[Extracted data entries]
--- START ---

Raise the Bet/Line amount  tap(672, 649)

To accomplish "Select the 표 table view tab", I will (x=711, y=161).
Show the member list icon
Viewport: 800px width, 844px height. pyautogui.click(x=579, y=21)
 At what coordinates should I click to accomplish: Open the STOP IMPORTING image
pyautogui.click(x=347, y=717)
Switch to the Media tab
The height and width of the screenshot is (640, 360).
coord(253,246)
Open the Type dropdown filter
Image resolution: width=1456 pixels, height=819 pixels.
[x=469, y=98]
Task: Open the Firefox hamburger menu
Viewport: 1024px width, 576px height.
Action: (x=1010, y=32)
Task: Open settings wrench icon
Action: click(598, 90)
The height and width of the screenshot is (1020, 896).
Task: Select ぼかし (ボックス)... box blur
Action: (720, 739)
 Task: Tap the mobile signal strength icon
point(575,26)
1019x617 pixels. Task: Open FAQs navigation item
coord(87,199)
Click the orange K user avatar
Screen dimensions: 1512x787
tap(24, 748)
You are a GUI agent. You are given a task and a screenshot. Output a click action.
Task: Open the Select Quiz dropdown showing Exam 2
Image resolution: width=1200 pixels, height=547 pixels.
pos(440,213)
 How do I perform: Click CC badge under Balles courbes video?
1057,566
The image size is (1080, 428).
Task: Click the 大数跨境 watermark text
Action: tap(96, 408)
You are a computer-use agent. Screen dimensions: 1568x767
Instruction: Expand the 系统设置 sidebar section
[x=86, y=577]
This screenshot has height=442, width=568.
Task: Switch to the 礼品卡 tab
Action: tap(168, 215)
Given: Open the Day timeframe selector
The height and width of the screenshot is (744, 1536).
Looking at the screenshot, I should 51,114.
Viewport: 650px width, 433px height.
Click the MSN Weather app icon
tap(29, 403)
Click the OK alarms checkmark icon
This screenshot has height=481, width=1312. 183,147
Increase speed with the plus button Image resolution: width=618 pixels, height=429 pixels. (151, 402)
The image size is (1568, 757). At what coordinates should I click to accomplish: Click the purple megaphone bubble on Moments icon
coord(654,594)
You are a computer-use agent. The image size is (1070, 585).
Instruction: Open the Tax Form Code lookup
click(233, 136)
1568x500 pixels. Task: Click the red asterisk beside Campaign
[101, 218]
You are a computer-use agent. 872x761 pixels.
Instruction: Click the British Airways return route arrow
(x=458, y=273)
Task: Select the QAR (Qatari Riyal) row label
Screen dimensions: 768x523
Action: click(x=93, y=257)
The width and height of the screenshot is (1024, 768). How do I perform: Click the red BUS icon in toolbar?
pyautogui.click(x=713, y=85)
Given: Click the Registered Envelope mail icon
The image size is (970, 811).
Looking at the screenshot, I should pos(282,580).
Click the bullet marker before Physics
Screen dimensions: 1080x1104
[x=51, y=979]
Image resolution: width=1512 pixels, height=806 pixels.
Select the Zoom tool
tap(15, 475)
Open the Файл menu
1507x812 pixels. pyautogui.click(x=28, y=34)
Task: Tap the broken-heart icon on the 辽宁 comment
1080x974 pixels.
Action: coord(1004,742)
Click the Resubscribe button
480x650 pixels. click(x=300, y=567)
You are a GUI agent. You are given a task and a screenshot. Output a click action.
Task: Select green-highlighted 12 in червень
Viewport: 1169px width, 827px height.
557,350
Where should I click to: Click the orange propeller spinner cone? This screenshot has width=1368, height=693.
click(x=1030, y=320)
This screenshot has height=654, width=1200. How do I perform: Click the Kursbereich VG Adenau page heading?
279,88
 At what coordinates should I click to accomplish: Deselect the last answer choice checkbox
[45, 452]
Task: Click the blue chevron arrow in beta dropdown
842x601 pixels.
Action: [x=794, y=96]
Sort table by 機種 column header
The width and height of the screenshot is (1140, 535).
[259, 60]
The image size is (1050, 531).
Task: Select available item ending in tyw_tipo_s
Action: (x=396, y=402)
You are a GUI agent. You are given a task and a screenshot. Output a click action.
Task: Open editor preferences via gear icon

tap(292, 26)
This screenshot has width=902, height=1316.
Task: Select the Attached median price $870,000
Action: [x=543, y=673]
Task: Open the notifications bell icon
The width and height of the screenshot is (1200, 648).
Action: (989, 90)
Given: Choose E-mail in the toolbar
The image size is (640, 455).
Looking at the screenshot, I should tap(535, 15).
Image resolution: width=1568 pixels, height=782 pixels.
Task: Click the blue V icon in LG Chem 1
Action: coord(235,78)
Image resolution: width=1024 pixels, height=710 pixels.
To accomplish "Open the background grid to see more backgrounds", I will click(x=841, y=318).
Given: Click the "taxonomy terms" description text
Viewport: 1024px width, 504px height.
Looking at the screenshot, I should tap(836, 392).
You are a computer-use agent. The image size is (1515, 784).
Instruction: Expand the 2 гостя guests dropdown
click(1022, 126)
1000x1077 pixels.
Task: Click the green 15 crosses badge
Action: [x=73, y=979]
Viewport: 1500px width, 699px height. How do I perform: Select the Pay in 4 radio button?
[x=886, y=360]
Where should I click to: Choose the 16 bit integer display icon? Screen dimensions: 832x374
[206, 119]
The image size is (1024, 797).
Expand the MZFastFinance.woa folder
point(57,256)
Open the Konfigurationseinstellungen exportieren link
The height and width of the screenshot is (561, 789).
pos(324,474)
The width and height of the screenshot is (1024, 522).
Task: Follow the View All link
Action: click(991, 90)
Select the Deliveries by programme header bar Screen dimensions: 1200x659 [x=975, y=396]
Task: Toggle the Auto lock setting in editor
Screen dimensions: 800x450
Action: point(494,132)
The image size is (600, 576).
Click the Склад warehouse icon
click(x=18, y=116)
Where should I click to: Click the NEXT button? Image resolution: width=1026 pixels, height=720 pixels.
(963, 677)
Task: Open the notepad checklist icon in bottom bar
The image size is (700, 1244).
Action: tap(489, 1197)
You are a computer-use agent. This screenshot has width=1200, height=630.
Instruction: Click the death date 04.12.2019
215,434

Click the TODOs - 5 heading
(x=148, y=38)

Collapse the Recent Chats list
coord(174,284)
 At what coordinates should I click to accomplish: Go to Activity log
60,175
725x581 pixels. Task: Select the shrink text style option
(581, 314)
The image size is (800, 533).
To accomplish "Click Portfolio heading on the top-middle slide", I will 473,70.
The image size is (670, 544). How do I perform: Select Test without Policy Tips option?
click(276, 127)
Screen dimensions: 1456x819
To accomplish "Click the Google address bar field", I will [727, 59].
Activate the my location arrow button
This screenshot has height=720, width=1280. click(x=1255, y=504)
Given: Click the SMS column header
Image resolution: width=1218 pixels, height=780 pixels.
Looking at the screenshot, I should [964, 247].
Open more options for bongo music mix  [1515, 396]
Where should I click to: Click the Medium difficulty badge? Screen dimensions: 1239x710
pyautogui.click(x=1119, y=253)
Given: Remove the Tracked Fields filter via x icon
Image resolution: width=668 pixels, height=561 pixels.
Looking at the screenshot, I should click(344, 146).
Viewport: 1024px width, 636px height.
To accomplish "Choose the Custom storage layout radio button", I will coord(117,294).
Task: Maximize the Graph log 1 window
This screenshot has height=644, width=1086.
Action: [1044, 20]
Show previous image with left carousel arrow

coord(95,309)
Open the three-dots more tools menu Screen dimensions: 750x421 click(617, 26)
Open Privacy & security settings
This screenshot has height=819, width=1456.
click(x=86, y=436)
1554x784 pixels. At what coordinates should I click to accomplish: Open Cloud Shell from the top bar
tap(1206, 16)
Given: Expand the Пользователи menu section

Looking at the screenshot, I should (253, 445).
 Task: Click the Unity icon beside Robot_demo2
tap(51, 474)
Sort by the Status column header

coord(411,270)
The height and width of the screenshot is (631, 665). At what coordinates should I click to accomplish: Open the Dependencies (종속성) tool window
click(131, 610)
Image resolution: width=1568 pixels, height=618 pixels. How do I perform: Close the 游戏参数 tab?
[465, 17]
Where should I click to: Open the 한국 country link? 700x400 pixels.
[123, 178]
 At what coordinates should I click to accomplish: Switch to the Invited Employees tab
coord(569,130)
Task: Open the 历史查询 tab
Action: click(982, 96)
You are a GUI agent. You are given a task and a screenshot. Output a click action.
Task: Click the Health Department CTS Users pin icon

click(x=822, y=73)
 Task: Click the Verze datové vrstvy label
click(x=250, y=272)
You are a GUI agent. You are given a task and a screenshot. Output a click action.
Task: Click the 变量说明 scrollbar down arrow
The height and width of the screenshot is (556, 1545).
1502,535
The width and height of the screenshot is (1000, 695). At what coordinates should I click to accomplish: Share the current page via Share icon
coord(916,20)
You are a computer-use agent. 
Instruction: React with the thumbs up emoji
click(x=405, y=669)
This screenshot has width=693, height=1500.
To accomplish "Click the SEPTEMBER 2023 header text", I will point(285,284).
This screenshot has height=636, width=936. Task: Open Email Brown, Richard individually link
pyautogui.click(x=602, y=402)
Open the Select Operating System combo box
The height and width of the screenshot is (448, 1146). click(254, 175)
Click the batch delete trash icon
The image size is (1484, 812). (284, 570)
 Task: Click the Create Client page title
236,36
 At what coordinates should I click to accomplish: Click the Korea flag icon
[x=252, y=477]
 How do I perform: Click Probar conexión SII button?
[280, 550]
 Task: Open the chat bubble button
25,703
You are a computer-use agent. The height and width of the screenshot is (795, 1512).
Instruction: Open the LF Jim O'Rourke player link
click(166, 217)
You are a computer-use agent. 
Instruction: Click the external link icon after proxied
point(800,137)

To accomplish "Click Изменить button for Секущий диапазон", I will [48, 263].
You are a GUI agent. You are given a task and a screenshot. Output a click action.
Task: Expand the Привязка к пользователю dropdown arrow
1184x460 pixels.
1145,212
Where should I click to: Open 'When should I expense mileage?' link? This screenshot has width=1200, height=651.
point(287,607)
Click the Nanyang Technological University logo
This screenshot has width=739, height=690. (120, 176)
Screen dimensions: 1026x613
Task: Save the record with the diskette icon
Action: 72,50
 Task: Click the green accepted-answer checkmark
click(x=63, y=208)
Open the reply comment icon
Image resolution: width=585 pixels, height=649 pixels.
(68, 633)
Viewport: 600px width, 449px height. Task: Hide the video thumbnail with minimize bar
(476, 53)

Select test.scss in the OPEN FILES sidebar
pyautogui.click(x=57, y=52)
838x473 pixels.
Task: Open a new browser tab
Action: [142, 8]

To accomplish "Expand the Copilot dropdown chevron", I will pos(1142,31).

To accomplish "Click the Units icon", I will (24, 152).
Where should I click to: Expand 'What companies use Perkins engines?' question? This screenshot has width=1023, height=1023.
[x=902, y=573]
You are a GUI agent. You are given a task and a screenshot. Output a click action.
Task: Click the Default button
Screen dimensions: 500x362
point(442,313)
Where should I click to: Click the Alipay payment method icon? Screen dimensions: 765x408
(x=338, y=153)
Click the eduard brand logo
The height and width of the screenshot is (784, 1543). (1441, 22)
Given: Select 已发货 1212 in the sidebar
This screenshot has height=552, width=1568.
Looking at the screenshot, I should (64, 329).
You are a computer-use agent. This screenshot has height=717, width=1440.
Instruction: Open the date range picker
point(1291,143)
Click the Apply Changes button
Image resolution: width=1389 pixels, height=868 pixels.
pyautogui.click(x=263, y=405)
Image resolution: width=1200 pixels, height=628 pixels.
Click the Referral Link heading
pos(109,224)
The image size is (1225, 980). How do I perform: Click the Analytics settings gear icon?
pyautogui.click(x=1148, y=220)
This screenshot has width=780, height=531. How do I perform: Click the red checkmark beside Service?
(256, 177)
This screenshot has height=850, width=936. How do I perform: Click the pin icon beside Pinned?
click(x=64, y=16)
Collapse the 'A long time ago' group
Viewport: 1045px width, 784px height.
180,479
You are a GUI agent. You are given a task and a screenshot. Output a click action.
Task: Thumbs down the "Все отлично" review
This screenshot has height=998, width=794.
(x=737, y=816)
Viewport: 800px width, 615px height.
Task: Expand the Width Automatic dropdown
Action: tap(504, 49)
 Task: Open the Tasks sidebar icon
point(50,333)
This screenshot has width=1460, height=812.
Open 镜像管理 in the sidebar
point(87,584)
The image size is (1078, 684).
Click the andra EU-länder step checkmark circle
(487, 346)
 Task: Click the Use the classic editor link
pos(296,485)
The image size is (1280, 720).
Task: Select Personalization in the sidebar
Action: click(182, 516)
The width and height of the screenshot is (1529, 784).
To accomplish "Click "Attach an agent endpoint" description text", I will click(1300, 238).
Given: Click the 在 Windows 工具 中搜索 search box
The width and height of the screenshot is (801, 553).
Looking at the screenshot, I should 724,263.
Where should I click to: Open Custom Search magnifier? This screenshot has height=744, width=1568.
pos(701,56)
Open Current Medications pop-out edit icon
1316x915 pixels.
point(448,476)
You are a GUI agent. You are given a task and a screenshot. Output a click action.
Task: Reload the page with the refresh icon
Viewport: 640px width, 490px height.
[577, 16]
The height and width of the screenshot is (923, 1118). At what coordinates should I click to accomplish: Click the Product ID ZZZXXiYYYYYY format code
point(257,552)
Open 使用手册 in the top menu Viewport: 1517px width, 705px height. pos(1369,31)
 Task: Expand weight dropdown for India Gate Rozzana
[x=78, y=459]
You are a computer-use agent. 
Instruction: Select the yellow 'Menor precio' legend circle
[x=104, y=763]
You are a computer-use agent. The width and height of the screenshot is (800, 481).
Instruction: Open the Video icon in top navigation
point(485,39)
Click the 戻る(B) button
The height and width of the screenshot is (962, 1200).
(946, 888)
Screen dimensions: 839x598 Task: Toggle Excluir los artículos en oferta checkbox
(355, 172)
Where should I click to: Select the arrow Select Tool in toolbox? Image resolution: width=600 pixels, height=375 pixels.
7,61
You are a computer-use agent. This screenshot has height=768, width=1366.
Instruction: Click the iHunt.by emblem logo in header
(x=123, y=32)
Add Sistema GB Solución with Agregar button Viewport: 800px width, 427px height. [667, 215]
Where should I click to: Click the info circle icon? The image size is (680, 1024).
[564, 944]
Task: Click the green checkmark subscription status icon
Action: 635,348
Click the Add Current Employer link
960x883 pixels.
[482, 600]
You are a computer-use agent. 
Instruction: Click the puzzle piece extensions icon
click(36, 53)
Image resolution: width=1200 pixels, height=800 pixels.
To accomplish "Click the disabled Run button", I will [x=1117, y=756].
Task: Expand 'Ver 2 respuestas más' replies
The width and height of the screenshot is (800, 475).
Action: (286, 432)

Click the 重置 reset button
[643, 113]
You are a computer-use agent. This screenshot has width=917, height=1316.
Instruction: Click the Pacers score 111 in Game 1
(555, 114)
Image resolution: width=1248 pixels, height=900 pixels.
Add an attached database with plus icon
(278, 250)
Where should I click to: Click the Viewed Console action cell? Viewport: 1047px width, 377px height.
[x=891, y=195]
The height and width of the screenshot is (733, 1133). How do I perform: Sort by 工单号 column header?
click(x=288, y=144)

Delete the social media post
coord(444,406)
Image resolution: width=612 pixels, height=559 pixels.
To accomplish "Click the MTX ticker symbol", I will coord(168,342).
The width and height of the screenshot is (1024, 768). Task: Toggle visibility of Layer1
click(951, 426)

--- END ---

* [Assigned task]: Where the string "will" appears in a line of the entries above, return that line.

* [Solution for this task]:
To accomplish "Select the 표 table view tab", I will (x=711, y=161).
To accomplish "Open the background grid to see more backgrounds", I will click(x=841, y=318).
To accomplish "Click Portfolio heading on the top-middle slide", I will 473,70.
To accomplish "Click the Google address bar field", I will [727, 59].
To accomplish "Choose the Custom storage layout radio button", I will coord(117,294).
To accomplish "Click the SEPTEMBER 2023 header text", I will point(285,284).
To accomplish "Click Изменить button for Секущий диапазон", I will [48, 263].
To accomplish "Expand the Copilot dropdown chevron", I will pos(1142,31).
To accomplish "Click the Units icon", I will (24, 152).
To accomplish "Click "Attach an agent endpoint" description text", I will click(1300, 238).
To accomplish "Click the disabled Run button", I will [x=1117, y=756].
To accomplish "Click the MTX ticker symbol", I will coord(168,342).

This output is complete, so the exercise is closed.